Creating a Binary Markov Matrix
In this implementation, we create a special case of Markov matrix using only binary digits (0 and 1). Each row will have exactly one '1' and the rest '0', ensuring the row sum equals 1.
Approach
We create a matrix where for each row, we randomly select one column to place a '1' and fill the remaining positions with '0'. This guarantees each row sums to exactly 1.
// Creating a binary Markov matrix
function createBinaryMarkovMatrix(rows, cols) {
// Create array to hold the matrix
var matrix = new Array(rows);
// Process each row
for (var i = 0; i < rows; i++) {
// Create row array filled with zeros
var row = new Array(cols);
row.fill(0);
// Generate random column index
var randomCol = Math.floor(Math.random() * cols);
// Set that position to 1
row[randomCol] = 1;
// Add row to matrix
matrix[i] = row;
}
return matrix;
}
// Create and display a 4x5 binary Markov matrix
var rows = 4, cols = 5;
var binaryMarkov = createBinaryMarkovMatrix(rows, cols);
console.log("Binary Markov Matrix:");
for (var i = 0; i < binaryMarkov.length; i++) {
console.log("Row " + (i+1) + ":", binaryMarkov[i]);
}
Binary Markov Matrix: Row 1: [ 0, 1, 0, 0, 0 ] Row 2: [ 0, 0, 0, 1, 0 ] Row 3: [ 1, 0, 0, 0, 0 ] Row 4: [ 0, 0, 1, 0, 0 ]
Checking if a Matrix is Markov
To verify if a given matrix is a Markov matrix, we need to check that each row's sum equals 1. We'll handle floating-point precision issues by checking if the sum is very close to 1.
function isMarkovMatrix(matrix) {
var rows = matrix.length;
var cols = matrix[0].length;
// Check each row sum
for (var i = 0; i < rows; i++) {
var rowSum = 0;
// Calculate sum of current row
for (var j = 0; j < cols; j++) {
rowSum += matrix[i][j];
}
// Check if sum is approximately 1 (handle floating point precision)
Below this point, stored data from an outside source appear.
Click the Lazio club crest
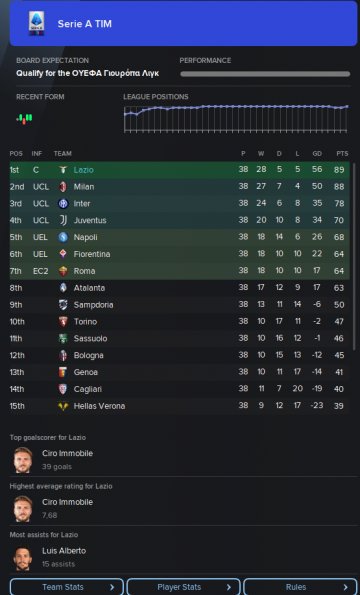Screen dimensions: 360x595 click(x=63, y=170)
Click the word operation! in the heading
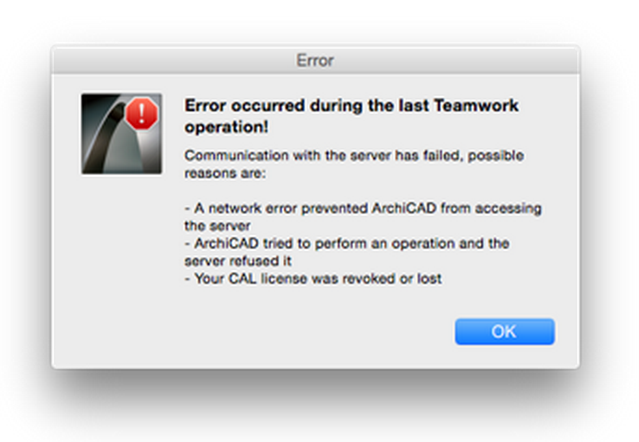The height and width of the screenshot is (442, 639). click(x=227, y=128)
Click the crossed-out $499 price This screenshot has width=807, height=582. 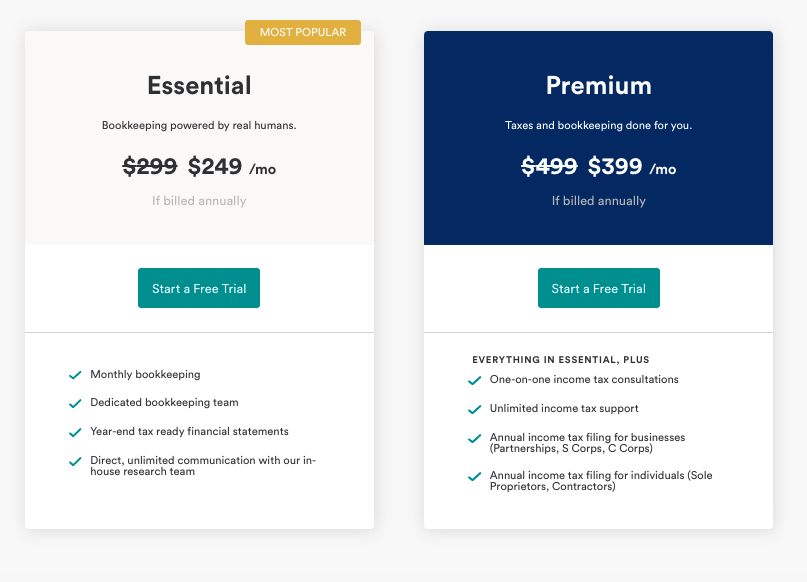point(549,166)
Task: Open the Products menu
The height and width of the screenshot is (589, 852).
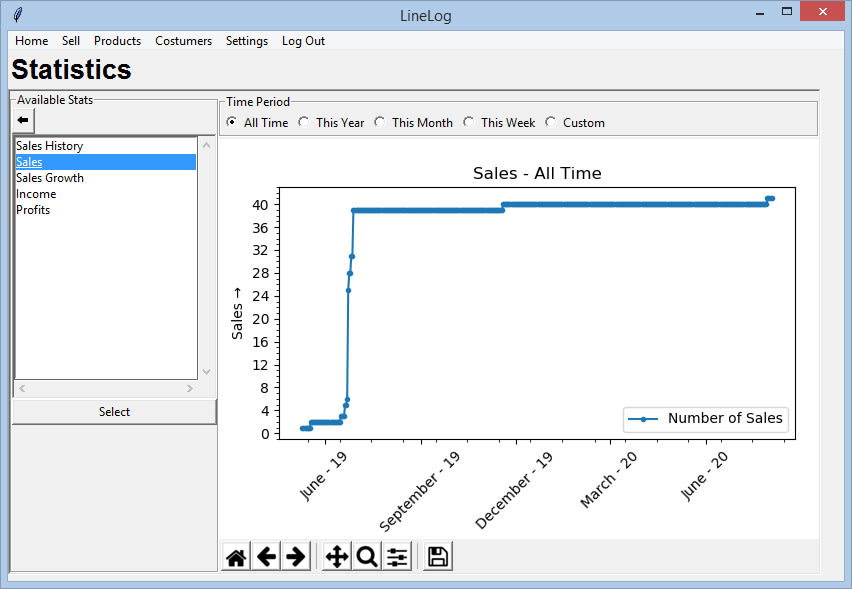Action: 117,41
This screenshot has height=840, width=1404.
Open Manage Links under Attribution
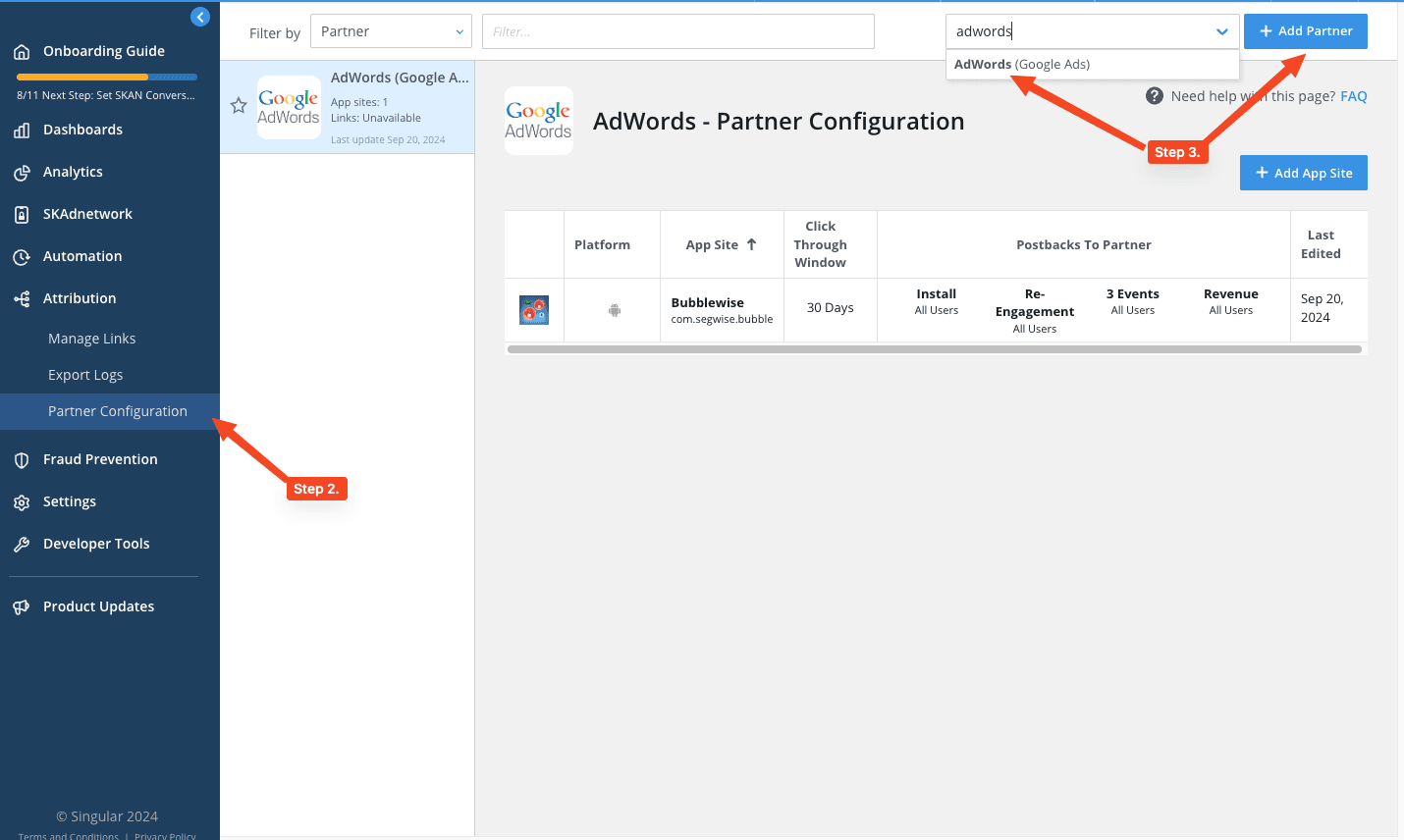pos(92,339)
if (Math.abs(rowSum - 1) > 0.001) {
return false;
}
}
return true;
}
// Test with valid Markov matrix
var validMatrix = [
[0.3, 0.4, 0.3],
[0.5, 0.25, 0.25],
[1.0, 0.0, 0.0],
[0.33, 0.34, 0.33]
];
console.log("Testing valid matrix:");
console.log("Is Markov matrix?", isMarkovMatrix(validMatrix));
// Test with invalid matrix
var invalidMatrix = [
[0.5, 1.0, 0.5], // Sum = 2.0 (invalid)
[0.5, 0.25, 0.25],
[1.0, 0.0, 0.0]
];
console.log("\nTesting invalid matrix:");
console.log("Is Markov matrix?", isMarkovMatrix(invalidMatrix));
Testing valid matrix: Is Markov matrix? true Testing invalid matrix: Is Markov matrix? false
Complete Example with Row Sum Verification
function verifyMarkovMatrix(matrix, matrixName) {
console.log("<br>" + matrixName + ":");
var rows = matrix.length;
var cols = matrix[0].length;
var isValid = true;
for (var i = 0; i < rows; i++) {
var rowSum = 0;
var rowStr = "Row " + (i + 1) + ": [";
for (var j = 0; j < cols; j++) {
rowSum += matrix[i][j];
rowStr += matrix[i][j];
if (j < cols - 1) rowStr += ", ";
}
rowStr += "] = " + rowSum.toFixed(2);
console.log(rowStr);
if (Math.abs(rowSum - 1) > 0.001) {
isValid = false;
}
}
console.log("Result: " + (isValid ? "Valid Markov Matrix" : "Invalid Markov Matrix"));
}
// Example matrices
var matrix1 = [
[0.2, 0.3, 0.5],
[0.4, 0.4, 0.2],
[0.1, 0.6, 0.3]
];
var matrix2 = [
[0.5, 0.3, 0.5], // Invalid: sum = 1.3
[0.4, 0.4, 0.2],
[0.1, 0.6, 0.3]
];
verifyMarkovMatrix(matrix1, "Matrix 1");
verifyMarkovMatrix(matrix2, "Matrix 2");
Matrix 1: Row 1: [0.2, 0.3, 0.5] = 1.00 Row 2: [0.4, 0.4, 0.2] = 1.00 Row 3: [0.1, 0.6, 0.3] = 1.00 Result: Valid Markov Matrix Matrix 2: Row 1: [0.5, 0.3, 0.5] = 1.30 Row 2: [0.4, 0.4, 0.2] = 1.00 Row 3: [0.1, 0.6, 0.3] = 1.00 Result: Invalid Markov Matrix
Time and Space Complexity
| Operation | Time Complexity | Space Complexity |
|---|---|---|
| Create Binary Markov Matrix | O(N × M) | O(N × M) |
| Check if Matrix is Markov | O(N × M) | O(1) |
Where N is the number of rows and M is the number of columns in the matrix.
Conclusion
Markov matrices are fundamental in probability theory where each row represents probability distributions summing to 1. We've implemented both creation and verification functions with proper floating-point handling for robust matrix validation.